Flying saucers -- or Soviet satellites?
Flying saucers have not yet been proved to be visiting spaceships. But speculation that they are alien helps the Soviet Union conceal secret military space shots.
That is one of the main conclusions of a study of some of the most striking unidentified flying objects (UFOs) of the past two years.
These sightings of what appear to be giant luminous objects passing over both South America and the USSR began in 1980. They have been accompanied by reports of UFOs chasing cars, interfering with television, sending psychic messages, and even launching small scout ships in which alien creatures can be seen.
The Committee for the Scientific Investigation of Claims of the Paranormal (CSICOP) now has announced what it considers to be conclusive evidence that these UFOs are actually part of a Soviet early warning (EW) satellite network that keeps tabs on US rocket launches.
The committee is an organization of scientists, engineers, and other specialists who, on their own time and with their own resources, investigate claims of the supernatural and of other unexplained phenomena. The UFO study was carried out on behalf of CSICOP's UFO subcommittee by Philip Klass, senior avionics editor of Aviation Week and Space Technology magazine; Robert Sheaffer, a free-lance science writer; and James Oberg, who is with the National Aeronautics and Space Administration at the Johnson Space Center in Houston and is a leading Western authority on the Soviet space program.
Mr. Oberg and his colleagues have been able to match the UFO sightings reported from the USSR and South America with specific Soviet launches that are known to Western observers. These include one of the most widely discussed of recent UFO events -- that of June 14, 1980. In that event, the UFO was first seen over central Russia and, about an hour later, over South America where it was photographed near the moon in the western sky.
Commenting on the study, Oberg notes that all of the Soviet rockets involved were launched from the secret spaceport at Plesetsk, 125 miles south of Archangel. The Soviets do not admit the existence of this facility. Indeed, most Russians -- including many top scientists and military officers -- do not know of it. Thus, Oberg explains, although the Soviet government officially disapproves of speculation about alien spaceships, it won't own up to the space shots that encourage speculation either.
In fact, Oberg suggests that such speculation provides a convenient cover, especially in helping to keep Soviet citizens in the dark. He points out that one of the biggest Soviet UFO flaps was set off in 1967 by secret tests of a so-called fractional orbit bombardment system, during which dummy H-bomb warheads reentered the atmosphere. Oberg says: ''Moscow was no doubt pleased with this case of mistaken space identity, since it had just signed a treaty outlawing such weapons and had no desire for its ongoing illegal tests to be recognized for what they really were -- first-strike space-to-ground weapons.''
Soviet authorities often aid in sustaining the UFO image of their secret launches, Oberg says.
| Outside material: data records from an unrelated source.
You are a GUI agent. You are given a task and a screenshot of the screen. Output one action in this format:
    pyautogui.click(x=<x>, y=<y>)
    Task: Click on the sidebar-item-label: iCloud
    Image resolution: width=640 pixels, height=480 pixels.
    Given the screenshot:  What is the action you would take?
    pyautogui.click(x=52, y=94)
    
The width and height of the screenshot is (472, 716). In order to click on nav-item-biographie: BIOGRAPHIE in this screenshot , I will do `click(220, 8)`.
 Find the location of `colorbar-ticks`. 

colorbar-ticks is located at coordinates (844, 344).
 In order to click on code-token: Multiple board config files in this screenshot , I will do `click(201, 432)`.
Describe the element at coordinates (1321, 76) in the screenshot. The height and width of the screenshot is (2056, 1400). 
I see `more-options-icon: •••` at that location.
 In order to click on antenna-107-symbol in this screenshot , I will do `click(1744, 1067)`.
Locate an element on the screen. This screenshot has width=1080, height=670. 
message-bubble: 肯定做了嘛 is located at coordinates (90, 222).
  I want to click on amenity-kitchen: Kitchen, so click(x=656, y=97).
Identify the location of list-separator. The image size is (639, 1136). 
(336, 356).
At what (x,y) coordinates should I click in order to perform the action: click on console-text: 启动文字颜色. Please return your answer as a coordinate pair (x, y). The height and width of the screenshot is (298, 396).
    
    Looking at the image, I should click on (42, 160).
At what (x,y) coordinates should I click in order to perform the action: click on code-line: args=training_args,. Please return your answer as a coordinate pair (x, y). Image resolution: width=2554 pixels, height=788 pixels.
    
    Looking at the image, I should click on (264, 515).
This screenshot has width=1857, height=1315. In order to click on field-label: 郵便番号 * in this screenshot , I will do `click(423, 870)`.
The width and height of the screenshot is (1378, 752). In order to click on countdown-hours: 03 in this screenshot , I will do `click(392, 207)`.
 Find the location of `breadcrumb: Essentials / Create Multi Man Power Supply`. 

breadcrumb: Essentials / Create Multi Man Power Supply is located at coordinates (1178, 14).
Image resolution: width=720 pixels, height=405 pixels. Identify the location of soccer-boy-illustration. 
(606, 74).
They conduct official investigations in which UFO witnesses are interviewed extensively. Sometimes Soviet air force planes are sent to investigate the ''unknowns.'' Even the USSR Academy of Sciences has issued scientific papers on UFOs that conclude there is something mysterious to be investigated. Whether this is cynical deception or a reflection of academicians' ignorance of the Plesetsk launches is difficult to judge.
The more recent UFO incidents have likewise aided Soviet space secrecy. Rockets launched from Plesetsk, which is at roughly 62.7 degrees north latitude, follow an orbit that brings them over Argentina, Brazil, and some other parts of South America an hour or so after launching. Ground observers see sunlight glinting on the hardware and rocket flashes as the vehicle maneuvers into its planned orbit. What could be more impressive, excess fuel dumped by the rocket may appear to be a huge glowing cloud under certain sunlighting conditions.
Sites over which the ''glowing cloud'' UFO passed lie along a ground track that is inclined about 62.8 degrees to the equator. The inclination of a rocket's initial orbit is the same as the latitude of the launch site when the satellite is launched to the east. The virtual coincidence of the UFO track inclination with the latitude of Plesetsk is strong evidence for identifying the UFO with a Soviet EW satellite, Oberg says.
He notes that the UFO cloud was seen over the USSR shortly after the launch of a known EW satellite -- Kosmos 1188. It appeared over South America about an hour later, as would be expected from the satellite's flight time. A UFO seen Oct. 31, 1981, was likewise identified with the EW satellite Kosmos 1317. Since EW satellite launches would not have been visible over South America before 1980 , the CSICOP team says it has solved these UFO events.
Oberg is careful to point out that the fuel dump theory has not been proved conclusively. The cloud effect may be due to other causes as well, such as an explosive separation of the satellite from the final booster stage. But, as far as the reports of UFOs chasing cars, disrupting television, and sending out scout ships are concerned, he dismisses these as the usual ''random noise, coincidence, and embellishments'' that confuse legitimate UFO sightings.